Exercise task A:
Answer these questions about the Westminster thread, labeling each answer to match its question:
(i) Which network carries the Monday broadcast from 9 to 11 PM?
(ii) Which group was formerly judged last on Tuesday?
(iii) At what odds is the GSD listed as the third favorite?
Exercise task B: Print the part of the Westminster thread that opens with the words containing "I am sooo ready" and closes with "far more interesting!".

Excerpt:
# Westminster Kennel Club show



## arycrest

For those who are interested, don't forget that Westminster is this coming Monday & Tuesday, February 11 & 12.
http://www.westminsterkennelclub.org/

The live Monday night telecast schedule is split between USA Network and CNBC while the live Tuesday night telecast will be shown entirely on the USA Network.
* MONDAY:* 
8 to 9 PM - USA Network
9 to 11 PM - CNBC
* TUESDAY:* 
8 to 11 PM - USA Network
http://www.westminsterkennelclub.org/2008/show/tv.html


----------



## Liesje

I gotta buy a new VHS tape tomorrow! (yes I still "tape" shows)


----------



## VKristallaugen4

I'll be watchin!!


----------



## mnm

We have a client who is showing her Weim.


----------



## VKristallaugen4

Good luck to your client!!!!


----------



## SouthernBelle

I cant wait!!


----------



## EastGSD

Ooooo I hope Army gets the breed









Cherri


----------



## SouthernBelle

So I just read that Geneva took Breed, Bandit took oposite, Vinny took an AOM and Chyna also took an AOM.

I am sooo ready to watch groups tonite!


----------



## agilegsds

Interesting that they changed the order of the groups. Herding used to be last on Tuesday and now it's on Monday with Toy on Tuesday. That should make tonight far more interesting!


----------



## arycrest

I wasn't even looking for GSDs to be judged today. Here's the link to the winners and AOMs:
http://www.westminsterkennelclub.org/2008/results/breed/germshep.html

Here's a list of all the GSDs entered including those marked <span style="color: #FF0000"> * absent* </span> 
http://www.westminsterkennelclub.org/2008/entries/breed/germshep.html


----------



## agilegsds

For the wagering fans, an article about the Las Vegas odds on who will win.







The GSD is the third favorite at 30-1:

http://www.msnbc.msn.com/id/23000396/


----------



## SouthernBelle

Poodle Schmoodle.....

(Entries on where items appear)

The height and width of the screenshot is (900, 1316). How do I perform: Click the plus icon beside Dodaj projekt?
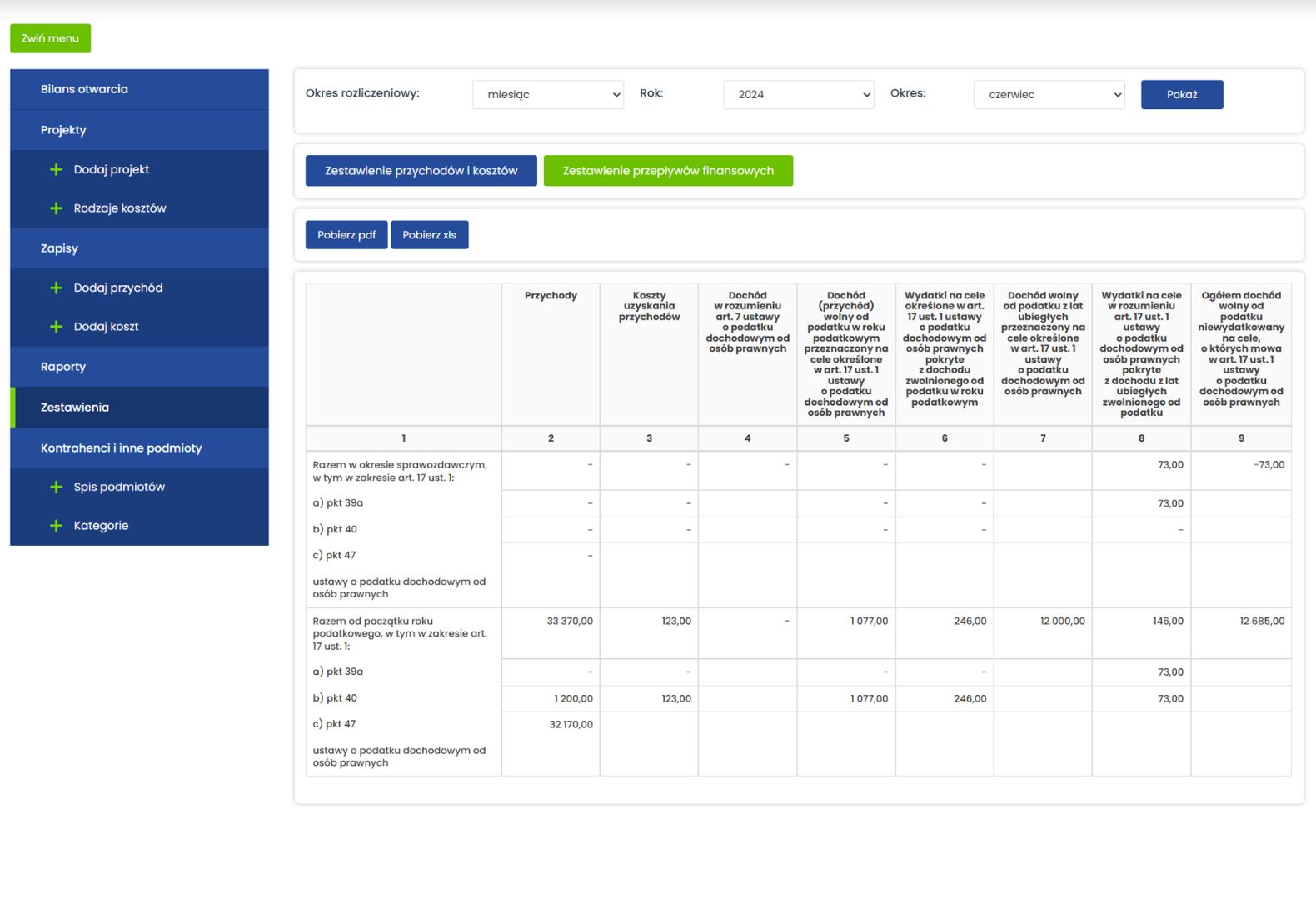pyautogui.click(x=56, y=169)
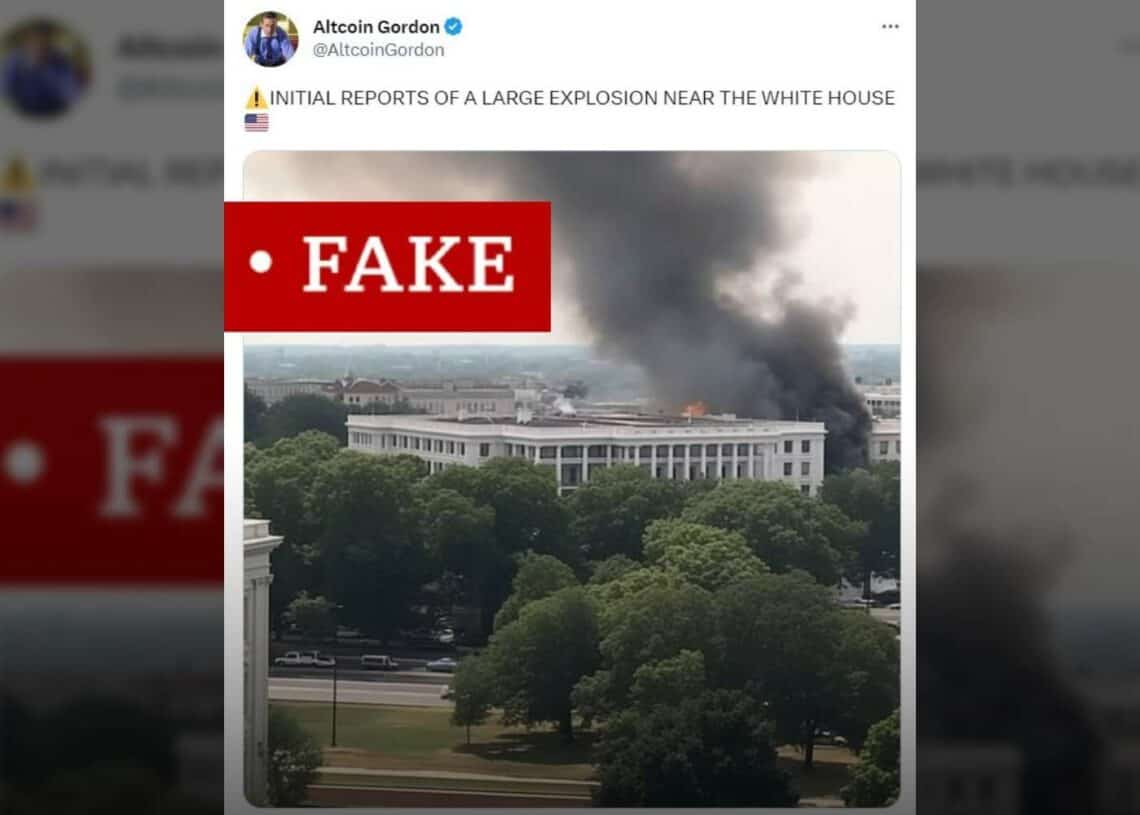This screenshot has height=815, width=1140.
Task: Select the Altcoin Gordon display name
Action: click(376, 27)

Final result A:
(i) CNBC
(ii) Herding
(iii) 30-1

Final result B:
I am sooo ready to watch groups tonite!


----------



## agilegsds

Interesting that they changed the order of the groups. Herding used to be last on Tuesday and now it's on Monday with Toy on Tuesday. That should make tonight far more interesting!